[[ DOCUMENT SECTION, beginning ]]
Message from the President

Exciting scientific advances 2003 was another exciting and challenging year for science. Scientists uncovered startling new insights and provided important new understanding about the universe and our world.

The confirmed existence of high-density dark matter indicates that the Universe is stranger than previously imagined. Yang Liwei temporarily became the most celebrated person in China, when he piloted the country’s first manned space flight. ‘Beagle’ and ‘Spirit’ became household terms late in the year as Europe and the USA competed to land explorers on Mars.

Closer to Earth, the year witnessed major advances on multiple fronts including identification of factors controlling cell behaviour and embryonic development and conclusive evidence that a new drug limiting blood supply to tumors can prolong the life of cancer patients.

An overwhelming amount of evidence accumulated that human actions are affecting climate, modifying fundamental biogeochemical cycles, transforming the land and sea, and disrupting the flow of environmental goods and services to society.

New understanding of complex adaptive systems is providing insight into different approaches to managing human activities to minimize adverse impacts and move toward a transition to a more sustainable way of living.

Global political uncertainties

The global political situation, especially concerns about terrorism, has begun to impact the practice of science. Science has flourished in recent decades due to the free flow of people, information and ideas. The Universality of Science, as embedded in ICSU’s own statutes, has been an exemplary model of what can be achieved when a truly international community, with common goals is allowed to develop.
[[ DOCUMENT SECTION, end ]]
[[ GIVEN RECORDS, beginning ]]
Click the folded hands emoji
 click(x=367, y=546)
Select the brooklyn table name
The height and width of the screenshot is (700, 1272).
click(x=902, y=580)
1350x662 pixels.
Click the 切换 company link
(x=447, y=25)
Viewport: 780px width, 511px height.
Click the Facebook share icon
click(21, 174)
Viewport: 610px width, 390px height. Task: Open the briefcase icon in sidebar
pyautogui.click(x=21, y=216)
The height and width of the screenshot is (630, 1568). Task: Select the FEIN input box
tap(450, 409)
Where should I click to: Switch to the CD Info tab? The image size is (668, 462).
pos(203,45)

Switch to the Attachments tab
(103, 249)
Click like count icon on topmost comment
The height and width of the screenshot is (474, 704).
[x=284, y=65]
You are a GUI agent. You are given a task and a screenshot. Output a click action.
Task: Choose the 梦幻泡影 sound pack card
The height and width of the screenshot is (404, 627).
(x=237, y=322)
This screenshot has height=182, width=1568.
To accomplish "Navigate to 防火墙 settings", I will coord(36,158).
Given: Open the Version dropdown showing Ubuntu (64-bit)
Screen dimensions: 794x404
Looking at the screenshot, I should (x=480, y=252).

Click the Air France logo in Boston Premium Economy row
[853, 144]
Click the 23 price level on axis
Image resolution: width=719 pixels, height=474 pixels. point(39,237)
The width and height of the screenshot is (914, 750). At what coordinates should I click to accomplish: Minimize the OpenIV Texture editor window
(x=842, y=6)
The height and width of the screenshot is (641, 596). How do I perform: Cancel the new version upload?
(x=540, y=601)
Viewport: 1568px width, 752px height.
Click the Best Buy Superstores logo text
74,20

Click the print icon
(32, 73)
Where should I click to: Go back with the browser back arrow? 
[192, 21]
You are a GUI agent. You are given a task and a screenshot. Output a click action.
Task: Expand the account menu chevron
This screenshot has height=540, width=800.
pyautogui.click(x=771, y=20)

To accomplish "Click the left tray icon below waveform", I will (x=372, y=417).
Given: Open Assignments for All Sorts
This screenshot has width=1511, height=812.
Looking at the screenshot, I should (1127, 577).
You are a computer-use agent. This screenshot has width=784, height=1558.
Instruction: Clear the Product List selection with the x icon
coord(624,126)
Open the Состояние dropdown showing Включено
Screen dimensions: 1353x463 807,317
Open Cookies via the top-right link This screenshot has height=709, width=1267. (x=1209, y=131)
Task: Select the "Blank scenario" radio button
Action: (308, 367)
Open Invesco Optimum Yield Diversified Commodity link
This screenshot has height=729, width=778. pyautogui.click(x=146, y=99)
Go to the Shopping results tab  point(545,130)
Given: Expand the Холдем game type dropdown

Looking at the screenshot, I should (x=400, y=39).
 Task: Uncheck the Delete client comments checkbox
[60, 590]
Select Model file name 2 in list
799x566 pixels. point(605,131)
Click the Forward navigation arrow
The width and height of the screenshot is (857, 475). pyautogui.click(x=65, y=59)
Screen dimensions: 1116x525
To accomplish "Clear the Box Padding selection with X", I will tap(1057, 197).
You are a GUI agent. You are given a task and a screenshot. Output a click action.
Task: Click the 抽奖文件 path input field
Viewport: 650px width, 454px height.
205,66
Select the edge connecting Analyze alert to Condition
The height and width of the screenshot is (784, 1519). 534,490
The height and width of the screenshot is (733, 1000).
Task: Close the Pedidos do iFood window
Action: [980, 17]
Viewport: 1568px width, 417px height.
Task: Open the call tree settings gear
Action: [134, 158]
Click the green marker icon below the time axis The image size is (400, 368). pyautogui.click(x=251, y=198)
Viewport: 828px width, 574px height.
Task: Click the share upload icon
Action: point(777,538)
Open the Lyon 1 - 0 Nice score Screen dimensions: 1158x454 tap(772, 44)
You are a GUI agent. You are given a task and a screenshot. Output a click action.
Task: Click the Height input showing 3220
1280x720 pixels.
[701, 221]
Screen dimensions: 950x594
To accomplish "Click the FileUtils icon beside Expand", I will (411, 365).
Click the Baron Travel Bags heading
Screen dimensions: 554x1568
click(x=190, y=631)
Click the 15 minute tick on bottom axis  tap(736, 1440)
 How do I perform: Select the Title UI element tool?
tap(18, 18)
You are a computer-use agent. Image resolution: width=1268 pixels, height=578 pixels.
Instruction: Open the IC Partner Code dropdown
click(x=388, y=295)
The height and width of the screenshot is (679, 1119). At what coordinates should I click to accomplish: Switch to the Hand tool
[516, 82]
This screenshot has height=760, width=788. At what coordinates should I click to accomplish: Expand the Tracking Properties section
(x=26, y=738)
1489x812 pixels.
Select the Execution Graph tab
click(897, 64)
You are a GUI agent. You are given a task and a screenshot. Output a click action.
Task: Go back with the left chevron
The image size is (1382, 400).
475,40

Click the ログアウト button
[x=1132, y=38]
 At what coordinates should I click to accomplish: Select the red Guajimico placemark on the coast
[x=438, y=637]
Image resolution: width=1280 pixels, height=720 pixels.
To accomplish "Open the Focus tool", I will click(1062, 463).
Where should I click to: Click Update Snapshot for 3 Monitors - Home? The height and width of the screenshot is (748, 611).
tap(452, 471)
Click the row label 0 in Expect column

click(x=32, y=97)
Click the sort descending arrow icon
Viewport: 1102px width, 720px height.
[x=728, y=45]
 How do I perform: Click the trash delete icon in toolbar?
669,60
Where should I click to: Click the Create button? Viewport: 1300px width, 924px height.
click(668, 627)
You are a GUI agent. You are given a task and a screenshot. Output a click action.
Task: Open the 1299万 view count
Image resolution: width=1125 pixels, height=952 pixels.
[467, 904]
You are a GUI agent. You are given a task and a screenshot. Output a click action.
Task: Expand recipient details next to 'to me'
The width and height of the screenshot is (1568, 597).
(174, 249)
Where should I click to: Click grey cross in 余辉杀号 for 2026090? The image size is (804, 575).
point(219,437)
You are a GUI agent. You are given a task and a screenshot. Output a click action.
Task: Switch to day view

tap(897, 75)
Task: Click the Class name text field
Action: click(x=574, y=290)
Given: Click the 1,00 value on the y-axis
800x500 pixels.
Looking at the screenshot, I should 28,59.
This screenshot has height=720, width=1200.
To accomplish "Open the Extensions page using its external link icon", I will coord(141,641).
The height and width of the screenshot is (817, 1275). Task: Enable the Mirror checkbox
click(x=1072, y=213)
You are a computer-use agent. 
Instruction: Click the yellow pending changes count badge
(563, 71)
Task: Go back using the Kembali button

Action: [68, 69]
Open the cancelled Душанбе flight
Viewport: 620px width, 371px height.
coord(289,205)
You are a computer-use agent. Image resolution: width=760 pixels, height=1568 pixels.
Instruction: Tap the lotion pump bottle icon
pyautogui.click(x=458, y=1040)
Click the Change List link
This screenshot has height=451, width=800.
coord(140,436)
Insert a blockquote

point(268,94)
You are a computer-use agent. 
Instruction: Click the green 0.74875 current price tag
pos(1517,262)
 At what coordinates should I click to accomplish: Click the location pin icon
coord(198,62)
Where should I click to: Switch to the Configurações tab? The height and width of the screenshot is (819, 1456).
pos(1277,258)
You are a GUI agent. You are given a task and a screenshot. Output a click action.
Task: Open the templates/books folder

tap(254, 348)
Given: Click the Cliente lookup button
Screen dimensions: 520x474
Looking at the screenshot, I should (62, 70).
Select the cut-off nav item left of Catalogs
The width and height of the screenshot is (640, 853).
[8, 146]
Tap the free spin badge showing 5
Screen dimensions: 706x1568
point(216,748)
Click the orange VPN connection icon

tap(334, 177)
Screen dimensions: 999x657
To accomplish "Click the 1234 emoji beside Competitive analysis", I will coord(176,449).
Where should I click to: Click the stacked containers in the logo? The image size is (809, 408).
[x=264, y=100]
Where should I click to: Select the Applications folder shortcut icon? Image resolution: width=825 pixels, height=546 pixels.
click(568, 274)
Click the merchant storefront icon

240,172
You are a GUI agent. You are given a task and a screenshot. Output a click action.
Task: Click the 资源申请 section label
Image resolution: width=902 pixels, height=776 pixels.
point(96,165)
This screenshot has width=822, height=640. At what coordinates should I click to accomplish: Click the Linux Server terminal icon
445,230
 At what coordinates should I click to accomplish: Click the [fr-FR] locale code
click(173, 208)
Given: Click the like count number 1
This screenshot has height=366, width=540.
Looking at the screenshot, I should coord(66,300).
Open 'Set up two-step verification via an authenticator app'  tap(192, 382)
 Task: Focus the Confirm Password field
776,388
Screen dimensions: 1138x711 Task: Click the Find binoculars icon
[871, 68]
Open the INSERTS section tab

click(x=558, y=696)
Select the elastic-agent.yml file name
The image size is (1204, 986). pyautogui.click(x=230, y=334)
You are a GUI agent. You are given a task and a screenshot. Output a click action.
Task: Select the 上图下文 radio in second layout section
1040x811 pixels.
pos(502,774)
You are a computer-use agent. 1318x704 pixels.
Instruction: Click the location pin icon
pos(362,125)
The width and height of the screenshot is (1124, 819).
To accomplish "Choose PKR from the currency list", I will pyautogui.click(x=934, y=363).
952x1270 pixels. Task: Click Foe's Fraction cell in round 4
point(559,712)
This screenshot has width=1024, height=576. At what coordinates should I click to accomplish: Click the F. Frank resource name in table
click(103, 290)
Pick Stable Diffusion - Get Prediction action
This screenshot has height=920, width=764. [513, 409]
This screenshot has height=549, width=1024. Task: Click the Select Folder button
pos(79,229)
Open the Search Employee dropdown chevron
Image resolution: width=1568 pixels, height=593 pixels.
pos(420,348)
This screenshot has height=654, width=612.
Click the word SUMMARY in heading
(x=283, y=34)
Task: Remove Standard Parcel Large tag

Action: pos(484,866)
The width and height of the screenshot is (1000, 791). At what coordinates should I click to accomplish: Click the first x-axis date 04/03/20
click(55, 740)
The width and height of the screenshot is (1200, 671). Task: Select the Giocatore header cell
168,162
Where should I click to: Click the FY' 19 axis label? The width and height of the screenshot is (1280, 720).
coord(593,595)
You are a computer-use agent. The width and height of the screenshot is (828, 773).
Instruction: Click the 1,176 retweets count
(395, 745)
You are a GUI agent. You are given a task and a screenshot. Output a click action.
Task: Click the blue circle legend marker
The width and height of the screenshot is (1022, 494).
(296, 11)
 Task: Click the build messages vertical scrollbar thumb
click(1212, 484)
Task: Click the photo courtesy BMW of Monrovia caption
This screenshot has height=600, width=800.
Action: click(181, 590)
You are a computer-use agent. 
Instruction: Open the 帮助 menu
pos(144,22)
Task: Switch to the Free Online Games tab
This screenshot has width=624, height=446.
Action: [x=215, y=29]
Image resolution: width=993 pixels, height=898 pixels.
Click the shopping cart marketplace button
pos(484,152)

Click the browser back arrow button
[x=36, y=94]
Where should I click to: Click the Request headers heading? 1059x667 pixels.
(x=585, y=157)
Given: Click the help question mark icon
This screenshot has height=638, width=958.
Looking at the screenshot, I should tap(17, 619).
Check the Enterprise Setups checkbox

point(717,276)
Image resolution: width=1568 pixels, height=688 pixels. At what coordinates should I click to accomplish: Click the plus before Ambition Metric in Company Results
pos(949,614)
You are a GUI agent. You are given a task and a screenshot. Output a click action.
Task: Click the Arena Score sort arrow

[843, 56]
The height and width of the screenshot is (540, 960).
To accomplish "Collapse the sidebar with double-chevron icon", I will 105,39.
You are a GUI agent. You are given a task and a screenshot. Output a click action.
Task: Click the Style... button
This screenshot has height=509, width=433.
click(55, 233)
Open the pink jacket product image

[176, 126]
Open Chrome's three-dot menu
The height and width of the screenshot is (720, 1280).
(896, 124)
[[ GIVEN RECORDS, end ]]
# EXERCISE PROMPT
Write out the stretch of the President's message from "New understanding of" through "way of living.", copying it word for word.

# TASK RESPONSE
New understanding of complex adaptive systems is providing insight into different approaches to managing human activities to minimize adverse impacts and move toward a transition to a more sustainable way of living.